Implementing Natural Language Processing with Amazon Comprehend - Sentiment Analysis and Entity Extraction

Learn about sentiment analysis, entity extraction, and building custom classification models with Comprehend.

Overview of Comprehend

Comprehend is a service that provides natural language processing (NLP) APIs supporting over 25 languages. Given text input, it returns results for sentiment analysis, entity extraction, key phrase extraction, language detection, and syntax analysis. You can incorporate NLP features into your application without ML expertise. Custom classification models and custom entity recognition also support industry-specific text classification.

Sentiment Analysis and Custom Models

The sentiment analysis API classifies text sentiment into four categories - Positive, Negative, Neutral, and Mixed - and returns confidence scores for each. It can be used for e-commerce review analysis and call center transcript analysis. Custom classification builds models that classify text into industry-specific categories using labeled training data. PII detection automatically identifies and masks personal information in text for GDPR and privacy law compliance.

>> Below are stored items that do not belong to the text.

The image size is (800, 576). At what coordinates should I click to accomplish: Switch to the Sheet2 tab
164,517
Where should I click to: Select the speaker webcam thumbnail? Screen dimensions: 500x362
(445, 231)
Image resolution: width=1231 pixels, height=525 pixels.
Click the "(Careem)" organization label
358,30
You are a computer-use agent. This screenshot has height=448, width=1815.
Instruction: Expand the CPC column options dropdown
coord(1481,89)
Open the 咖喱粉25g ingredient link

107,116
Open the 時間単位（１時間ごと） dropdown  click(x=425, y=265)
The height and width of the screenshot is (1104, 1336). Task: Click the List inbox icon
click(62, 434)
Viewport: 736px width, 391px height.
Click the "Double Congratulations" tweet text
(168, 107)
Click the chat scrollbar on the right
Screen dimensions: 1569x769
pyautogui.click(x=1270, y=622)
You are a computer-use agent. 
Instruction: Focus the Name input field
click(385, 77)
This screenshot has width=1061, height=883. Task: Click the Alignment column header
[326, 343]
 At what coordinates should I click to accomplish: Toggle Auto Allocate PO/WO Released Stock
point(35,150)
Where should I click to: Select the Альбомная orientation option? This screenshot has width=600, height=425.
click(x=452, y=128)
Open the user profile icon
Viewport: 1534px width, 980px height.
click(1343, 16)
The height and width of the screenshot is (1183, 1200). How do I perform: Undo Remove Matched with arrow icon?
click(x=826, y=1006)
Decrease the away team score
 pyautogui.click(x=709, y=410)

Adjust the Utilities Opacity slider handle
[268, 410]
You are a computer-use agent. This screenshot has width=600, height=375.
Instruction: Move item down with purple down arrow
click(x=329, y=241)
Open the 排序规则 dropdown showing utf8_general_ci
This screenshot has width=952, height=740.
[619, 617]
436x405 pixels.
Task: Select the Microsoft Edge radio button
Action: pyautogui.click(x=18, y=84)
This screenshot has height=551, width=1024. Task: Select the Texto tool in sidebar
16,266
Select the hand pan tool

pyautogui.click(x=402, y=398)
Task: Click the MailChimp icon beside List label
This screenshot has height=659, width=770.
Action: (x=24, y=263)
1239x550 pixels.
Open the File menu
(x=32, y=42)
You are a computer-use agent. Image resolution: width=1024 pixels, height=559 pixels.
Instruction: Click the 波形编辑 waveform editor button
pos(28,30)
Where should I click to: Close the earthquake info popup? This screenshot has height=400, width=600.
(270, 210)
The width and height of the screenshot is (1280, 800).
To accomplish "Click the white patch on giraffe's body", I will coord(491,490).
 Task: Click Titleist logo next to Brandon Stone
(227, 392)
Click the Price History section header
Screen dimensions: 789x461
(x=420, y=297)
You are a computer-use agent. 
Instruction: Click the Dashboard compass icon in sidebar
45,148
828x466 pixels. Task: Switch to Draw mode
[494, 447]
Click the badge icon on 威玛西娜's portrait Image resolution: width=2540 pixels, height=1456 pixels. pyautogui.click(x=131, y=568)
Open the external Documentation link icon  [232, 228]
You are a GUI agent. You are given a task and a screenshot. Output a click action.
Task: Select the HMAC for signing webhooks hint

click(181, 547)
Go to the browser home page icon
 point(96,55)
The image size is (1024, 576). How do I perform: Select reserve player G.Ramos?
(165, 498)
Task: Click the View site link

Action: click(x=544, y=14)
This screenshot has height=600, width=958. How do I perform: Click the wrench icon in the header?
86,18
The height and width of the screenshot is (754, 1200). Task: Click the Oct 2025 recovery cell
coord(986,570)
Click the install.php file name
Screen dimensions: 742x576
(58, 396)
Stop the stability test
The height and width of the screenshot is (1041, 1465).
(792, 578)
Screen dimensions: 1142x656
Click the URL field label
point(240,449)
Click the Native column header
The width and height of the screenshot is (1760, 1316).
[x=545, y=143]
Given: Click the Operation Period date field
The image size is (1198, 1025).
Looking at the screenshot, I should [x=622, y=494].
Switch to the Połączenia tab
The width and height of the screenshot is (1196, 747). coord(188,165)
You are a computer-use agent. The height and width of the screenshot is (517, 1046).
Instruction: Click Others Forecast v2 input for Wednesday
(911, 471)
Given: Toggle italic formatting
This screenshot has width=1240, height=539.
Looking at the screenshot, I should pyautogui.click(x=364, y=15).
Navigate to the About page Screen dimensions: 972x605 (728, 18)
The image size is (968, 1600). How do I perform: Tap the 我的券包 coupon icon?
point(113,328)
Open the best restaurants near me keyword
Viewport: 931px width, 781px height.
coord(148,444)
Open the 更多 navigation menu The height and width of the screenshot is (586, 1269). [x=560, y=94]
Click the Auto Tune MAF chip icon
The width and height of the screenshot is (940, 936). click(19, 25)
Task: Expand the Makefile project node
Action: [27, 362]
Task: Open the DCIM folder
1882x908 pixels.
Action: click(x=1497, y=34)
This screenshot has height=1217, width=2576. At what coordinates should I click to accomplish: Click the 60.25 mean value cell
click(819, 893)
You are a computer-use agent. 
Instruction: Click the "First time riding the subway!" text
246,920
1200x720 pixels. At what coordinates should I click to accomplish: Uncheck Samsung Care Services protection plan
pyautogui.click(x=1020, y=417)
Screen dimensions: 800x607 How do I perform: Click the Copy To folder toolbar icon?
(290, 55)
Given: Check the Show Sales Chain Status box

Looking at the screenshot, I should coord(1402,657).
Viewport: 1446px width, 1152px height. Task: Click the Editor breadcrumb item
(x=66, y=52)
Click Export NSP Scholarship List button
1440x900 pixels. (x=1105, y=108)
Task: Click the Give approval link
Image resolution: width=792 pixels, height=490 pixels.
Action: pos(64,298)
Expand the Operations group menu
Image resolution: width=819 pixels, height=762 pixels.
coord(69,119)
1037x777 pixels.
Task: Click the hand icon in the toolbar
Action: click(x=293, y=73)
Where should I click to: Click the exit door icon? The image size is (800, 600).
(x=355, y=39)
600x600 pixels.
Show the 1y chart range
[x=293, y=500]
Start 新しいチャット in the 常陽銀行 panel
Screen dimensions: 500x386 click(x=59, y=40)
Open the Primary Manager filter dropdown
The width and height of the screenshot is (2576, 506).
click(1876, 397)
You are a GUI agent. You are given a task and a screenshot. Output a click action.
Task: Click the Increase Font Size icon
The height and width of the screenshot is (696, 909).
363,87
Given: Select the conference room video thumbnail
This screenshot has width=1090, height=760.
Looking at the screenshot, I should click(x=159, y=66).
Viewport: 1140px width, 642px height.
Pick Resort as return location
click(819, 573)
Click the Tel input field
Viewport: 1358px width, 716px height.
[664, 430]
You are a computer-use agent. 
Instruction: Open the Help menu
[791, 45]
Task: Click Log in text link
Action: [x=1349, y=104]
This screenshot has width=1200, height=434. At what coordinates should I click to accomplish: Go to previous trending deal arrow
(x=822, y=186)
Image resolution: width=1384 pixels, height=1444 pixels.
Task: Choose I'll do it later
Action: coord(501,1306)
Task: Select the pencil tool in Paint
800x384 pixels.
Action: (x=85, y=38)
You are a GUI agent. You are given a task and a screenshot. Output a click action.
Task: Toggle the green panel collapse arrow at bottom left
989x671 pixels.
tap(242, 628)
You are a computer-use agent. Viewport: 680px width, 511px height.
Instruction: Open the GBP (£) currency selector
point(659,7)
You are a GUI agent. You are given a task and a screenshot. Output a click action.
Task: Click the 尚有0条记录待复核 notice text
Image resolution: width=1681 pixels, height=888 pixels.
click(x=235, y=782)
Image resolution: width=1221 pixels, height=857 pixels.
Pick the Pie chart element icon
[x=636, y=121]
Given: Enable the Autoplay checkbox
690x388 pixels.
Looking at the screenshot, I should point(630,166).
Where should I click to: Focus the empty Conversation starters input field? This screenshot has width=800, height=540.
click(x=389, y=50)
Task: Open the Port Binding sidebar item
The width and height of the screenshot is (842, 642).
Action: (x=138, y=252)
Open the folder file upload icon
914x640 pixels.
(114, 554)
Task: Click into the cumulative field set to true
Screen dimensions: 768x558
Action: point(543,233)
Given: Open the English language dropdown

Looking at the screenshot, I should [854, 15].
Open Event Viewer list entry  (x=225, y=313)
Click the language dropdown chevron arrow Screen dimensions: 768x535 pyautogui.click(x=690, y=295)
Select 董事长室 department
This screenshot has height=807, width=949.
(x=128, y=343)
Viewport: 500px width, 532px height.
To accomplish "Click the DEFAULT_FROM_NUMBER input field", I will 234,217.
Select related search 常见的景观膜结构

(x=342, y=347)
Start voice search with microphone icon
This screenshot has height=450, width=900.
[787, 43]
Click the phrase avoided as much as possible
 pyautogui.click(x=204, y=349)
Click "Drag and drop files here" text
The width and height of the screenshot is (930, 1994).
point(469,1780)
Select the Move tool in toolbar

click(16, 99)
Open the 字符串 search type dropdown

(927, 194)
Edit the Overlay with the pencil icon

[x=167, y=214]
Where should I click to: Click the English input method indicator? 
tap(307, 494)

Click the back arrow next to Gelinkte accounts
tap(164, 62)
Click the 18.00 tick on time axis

PII Detection and Real-Time Analysis

Comprehend's PII detection API automatically identifies personal information in text (names, addresses, phone numbers, email addresses, credit card numbers, social security numbers) and returns location information and confidence scores. The ContainsPiiEntities API determines whether PII is present, while the DetectPiiEntities API identifies specific locations. Creating a real-time analysis endpoint keeps custom classification or custom entity recognition models running continuously, providing immediate inference results via API calls. Asynchronous batch jobs process large volumes of documents on S3 and output results to S3. Comprehend Medical specializes in medical text, extracting drug names, disease names, and procedure names. For a deeper understanding of Comprehend theory and implementation, specialized books (Amazon) can be helpful.

Comprehend Pricing

Comprehend pricing is based on the number of characters per API call. Sentiment analysis, entity extraction, and key phrase extraction are each billed per 100-character unit (minimum 300 characters) at approximately $1 per 100,000 units. Custom model training costs approximately $3 per hour, and real-time endpoints cost approximately $0.50/hour per inference unit. Batch processing has lower per-unit costs than real-time APIs, making it suitable for analyzing large volumes of documents. Real-time endpoints incur continuous charges, so deleting endpoints during low-traffic periods and switching to asynchronous jobs reduces costs. Comprehend Flywheel automates continuous model improvement, reducing the operational burden of retraining.

Summary

Comprehend is a service that provides NLP features such as sentiment analysis, entity extraction, and PII detection via API. Custom classification models handle industry-specific text classification, and batch processing and real-time endpoints handle diverse analysis workloads. Comprehend Medical also supports extracting drug names and disease names from medical text.